Rüzgar o an aklından ne geçiyordu bunu kendisinin bile açıklayamayacağı bir şekilde hareket etmeye karar verdi. Sadece o anın verdiği bir duygu ve hevesle düşünmeden davrandı. Belki de doğu ve kuzey için fazla düşünmüş ve kendisi de etkilendiği için denemek istemişti.

Dirseklerini acısına aldırmadan boynunu dikleştirmek için yere dayadı ve yüzünü her saniye giderek karşısındakine daha çok yaklaştırdı.

Rüzgarın o an aklından geçen tek şey gözleri olmuştu. Temiz bir bakışı vardı. Ardında hiç bitmeyecek gibi duran bir enerjiyi gizliyorlarmış gibi parlayan gözleri. (Arkadaşlar kitapta kimsenin göt- göz fetişi yok yanlış anlaşılmasın)

Toprak o an kafasını geriye çekmek istedi. Bunu gerçekten istedi hem de. Ama bir yanı buna engel oluyordu.  Ne geriye çekiliyor ne de ileri bir adım atıyordu. Zaman durmuş gibiydi ve bu hareket kabiliyetini engelliyordu.

Rüzgar en sonunda dudaklarını onunkilerle birleştirmiş, ve bir kaç saniye hiç bir harekette bulunmadan o şekilde durmuştu. Devamını getirmiyordu ki bu bile yersiz ve yanlıştı onun için. Sadece gözleri kapalı öylece duruyordu. Anın keyfini çıkartmak istercesine. Carpe diem bitch.

Fakat bu an o kadar uzun sürmemişti. Toprak gereksiz şoku üzerinden attıktan sonra kafasını sonunda geriye doğru çekmişti.
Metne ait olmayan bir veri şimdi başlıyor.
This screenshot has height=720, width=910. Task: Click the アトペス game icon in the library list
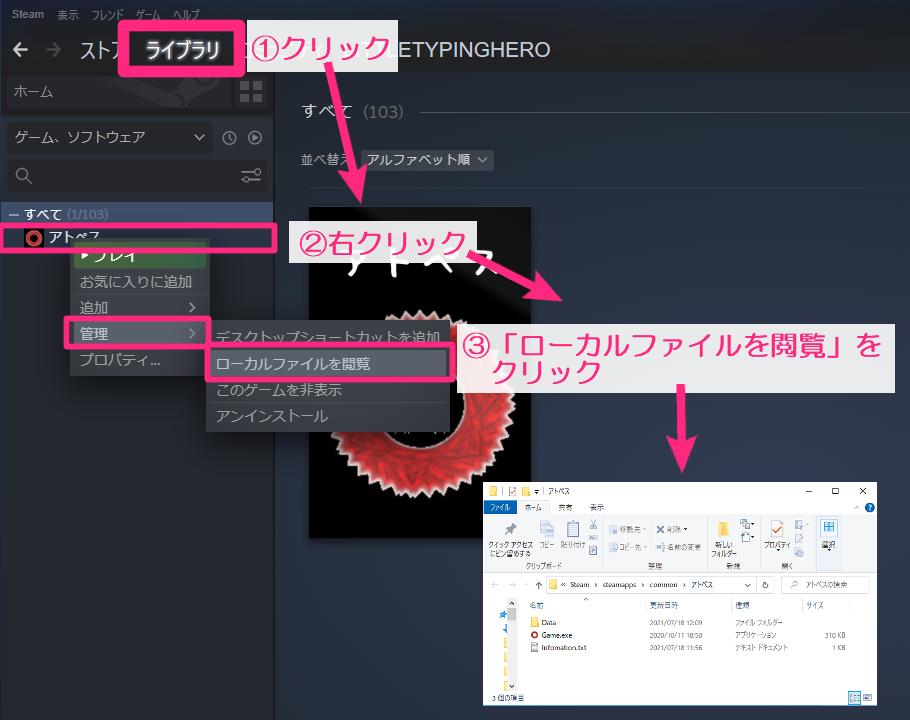pos(34,238)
Olabildiğince hızlı ve çevik bir şekilde uzandığı bedenin üstünden kalkmış ve dudaklarını elinin tersiyle silip sahanın çıkışına doğru ilerlemeye koyulmuştu. Hala yerde yatan beden onun bu hareketini görmezden gelememişti.
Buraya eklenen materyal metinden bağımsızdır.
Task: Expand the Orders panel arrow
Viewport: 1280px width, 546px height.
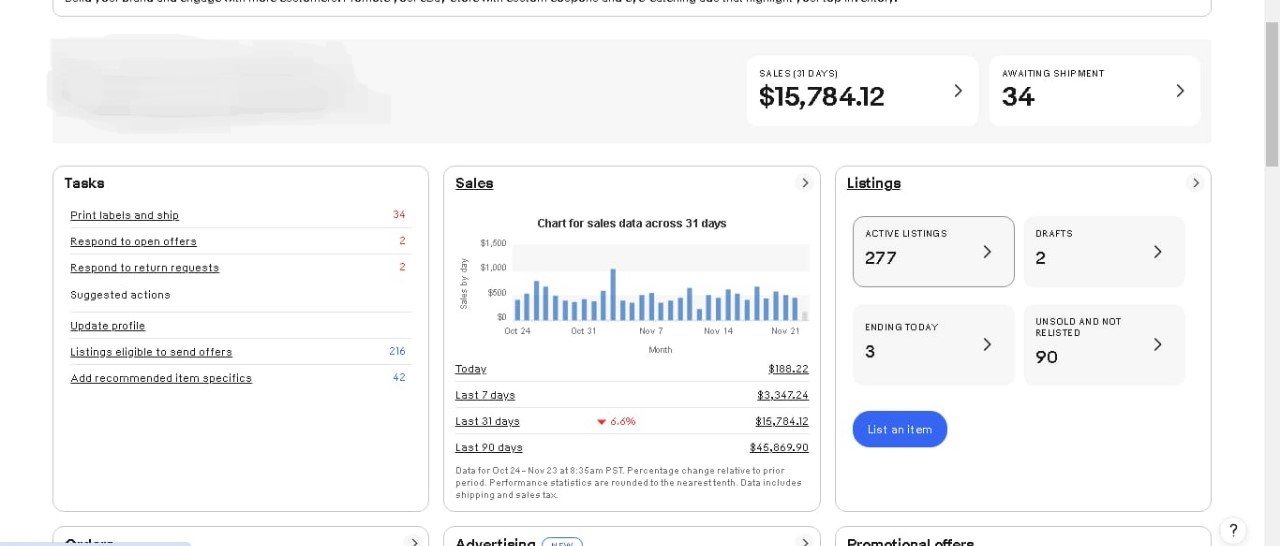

Rüzgar için bu bir şoktu aslında. Fakat düşünmeden hareket etmişti ve bunun cezasını kabullenmesi gerekiyordu. Yüzünde hüzünlü ve acı bir ifadeyle yerinden doğrulmaya çalıştı. Etrafta tanıdık olmamasını umarak telefonunu eline alıp iki saatlik yokluğunda gelen bildirimlere göz gezdirip saati kontrol etti. Neredeyse akşam oluyordu.

..

BU KLİŞEYİ YAZDIĞIM İÇİN O KADAR MUTLUYUM Kİ.